Resume on Failure¶
Persist a manifest so retries process only unfinished or failed items. This is the durability pattern for long-running jobs where partial failures are expected.
How It Works¶
The recipe maintains a JSON manifest that tracks per-item status:
{
"items": {
"input.txt": {"status": "ok", "output": "outputs/items/input.json"},
"compare.txt": {"status": "error", "error": "RateLimitError: 429"},
"notes.txt": {"status": "pending"}
}
}
On retry with --failed-only, items with status: "ok" are skipped.
Run It¶
Initial run:
python -m cookbook production/resume-on-failure \
--input cookbook/data/demo/text-medium --limit 4 \
--manifest outputs/manifest.json --output-dir outputs/items --mock
Retry only failed/pending items:
python -m cookbook production/resume-on-failure \
--input cookbook/data/demo/text-medium --failed-only \
--manifest outputs/manifest.json --output-dir outputs/items --mock
What You'll See¶
Initial run:
Processing 4 items...
input.txt: ok
compare.txt: ok
notes.txt: error (simulated)
extra.txt: ok
Manifest: 3 ok, 1 error → outputs/manifest.json
Retry run:
Resuming: 1 item pending/failed
notes.txt: ok
Manifest: 4 ok, 0 error → outputs/manifest.json
The manifest updates after each item (not only at run end).
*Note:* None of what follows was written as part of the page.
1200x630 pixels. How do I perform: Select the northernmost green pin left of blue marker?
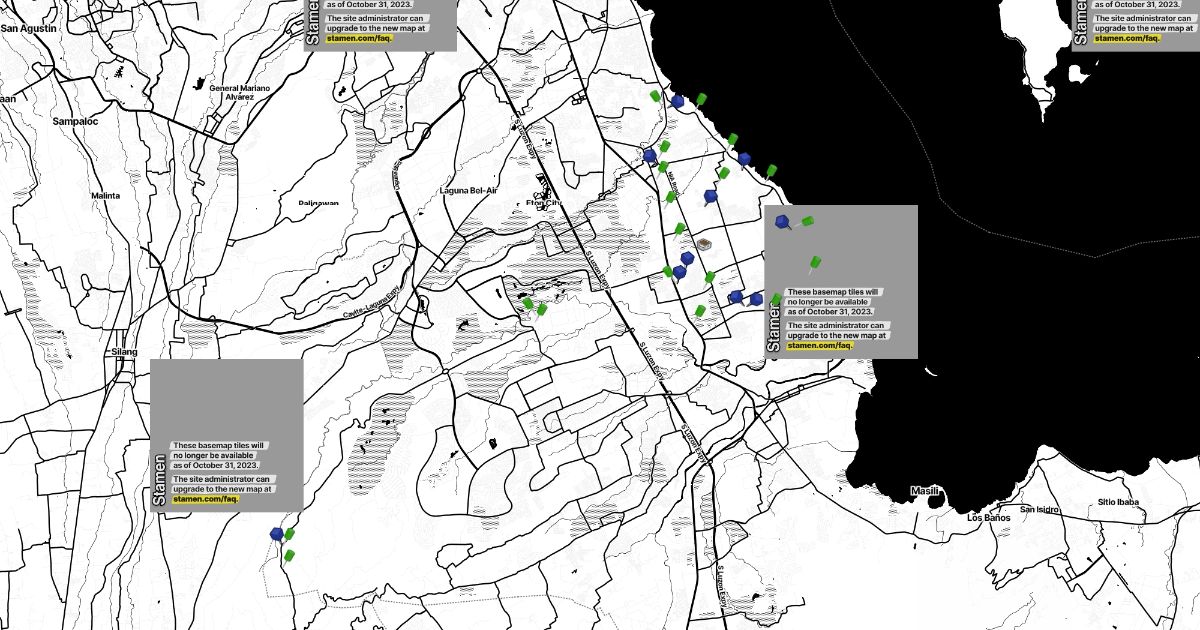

Per-item JSON
artifacts in --output-dir preserve answers, usage, and metrics.
Tuning¶
--max-retriesand--backoff-secondscontrol retry aggressiveness.--limitsets workload size for staged production rollout.- Use a stable input directory between retries — changing item identity breaks resumability.
Next Steps¶
Split retries by error category (rate-limit vs validation) for smarter retry logic. Export manifest rollups to dashboards for operational visibility.